When NOT to use this DB
- Classic OLTP or reporting workloads where exact matching and relational constraints matter more than semantic similarity.
- Low-scale AI workloads where a simple in-memory index or library-based ANN search suffices without introducing a new managed service.
Example customer patterns
- Azure: Enterprises building RAG copilots over SharePoint, Confluence, and email using Azure AI Search vectors plus Azure OpenAI.
- AWS: Customer support platforms indexing tickets and knowledge base content in OpenSearch vectors to power case deflection bots.
- GCP: Data and analytics teams running semantic search over large documentation and codebases with Vertex AI Vector Search, integrating into internal developer assistants.
Pulling it together: polyglot architectures
Senior engineers should think in terms of “right tool for the job” and accept polyglot persistence as a design norm.
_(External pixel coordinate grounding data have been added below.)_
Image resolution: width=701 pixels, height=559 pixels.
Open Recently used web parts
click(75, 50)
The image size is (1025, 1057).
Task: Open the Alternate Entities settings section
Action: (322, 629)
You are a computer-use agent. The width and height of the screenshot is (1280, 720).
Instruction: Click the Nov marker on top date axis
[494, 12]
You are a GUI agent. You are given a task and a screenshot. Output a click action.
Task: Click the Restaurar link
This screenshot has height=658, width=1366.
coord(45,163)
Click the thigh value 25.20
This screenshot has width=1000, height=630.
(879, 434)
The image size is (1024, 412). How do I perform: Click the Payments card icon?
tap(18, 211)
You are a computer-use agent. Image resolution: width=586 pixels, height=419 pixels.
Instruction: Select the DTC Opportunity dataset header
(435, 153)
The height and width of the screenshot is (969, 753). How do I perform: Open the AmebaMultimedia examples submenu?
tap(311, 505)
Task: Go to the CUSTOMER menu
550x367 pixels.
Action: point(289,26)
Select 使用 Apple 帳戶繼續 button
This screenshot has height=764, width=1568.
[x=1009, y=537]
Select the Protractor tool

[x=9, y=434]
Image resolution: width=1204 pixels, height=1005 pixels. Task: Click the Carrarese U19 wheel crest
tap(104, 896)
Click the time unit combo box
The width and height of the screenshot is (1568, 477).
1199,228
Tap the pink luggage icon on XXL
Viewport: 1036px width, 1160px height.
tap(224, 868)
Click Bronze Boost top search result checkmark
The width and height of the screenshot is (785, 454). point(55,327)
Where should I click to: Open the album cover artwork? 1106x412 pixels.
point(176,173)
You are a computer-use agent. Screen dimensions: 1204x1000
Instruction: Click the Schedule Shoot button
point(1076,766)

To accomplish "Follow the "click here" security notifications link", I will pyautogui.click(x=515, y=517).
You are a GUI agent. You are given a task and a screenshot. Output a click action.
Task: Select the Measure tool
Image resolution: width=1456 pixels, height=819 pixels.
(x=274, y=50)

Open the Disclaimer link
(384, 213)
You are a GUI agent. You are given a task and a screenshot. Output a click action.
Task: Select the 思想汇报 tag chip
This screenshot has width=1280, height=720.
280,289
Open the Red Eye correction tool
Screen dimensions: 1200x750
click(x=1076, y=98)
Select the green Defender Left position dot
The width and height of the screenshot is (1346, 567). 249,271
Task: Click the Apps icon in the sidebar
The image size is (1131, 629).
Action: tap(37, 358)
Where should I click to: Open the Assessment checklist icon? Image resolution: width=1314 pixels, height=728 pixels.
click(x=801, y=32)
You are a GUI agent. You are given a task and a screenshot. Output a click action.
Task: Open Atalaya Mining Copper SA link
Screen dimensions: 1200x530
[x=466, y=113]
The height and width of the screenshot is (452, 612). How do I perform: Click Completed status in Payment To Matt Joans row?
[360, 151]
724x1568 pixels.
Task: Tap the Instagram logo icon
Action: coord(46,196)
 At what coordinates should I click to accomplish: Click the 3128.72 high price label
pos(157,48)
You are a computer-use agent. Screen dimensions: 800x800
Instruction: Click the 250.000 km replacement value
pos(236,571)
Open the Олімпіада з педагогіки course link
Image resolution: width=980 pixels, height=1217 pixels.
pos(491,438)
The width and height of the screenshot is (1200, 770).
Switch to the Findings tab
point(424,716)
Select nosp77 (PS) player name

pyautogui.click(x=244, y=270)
A typical cloud-native application in 2025 might combine:
- Relational (Aurora/Cloud SQL/Azure SQL) for core transactions.
- Document or key-value (Cosmos DB/DynamoDB/Firestore) for user-facing APIs and flexible schemas.
- Columnar/warehouse (BigQuery/Redshift/Synapse) for analytics.
- Vector search (Vertex AI Vector Search/OpenSearch/Azure AI Search) for AI features and copilots.
- Caches and in-memory stores (Redis/ElastiCache/Memorystore) to meet strict latency SLOs.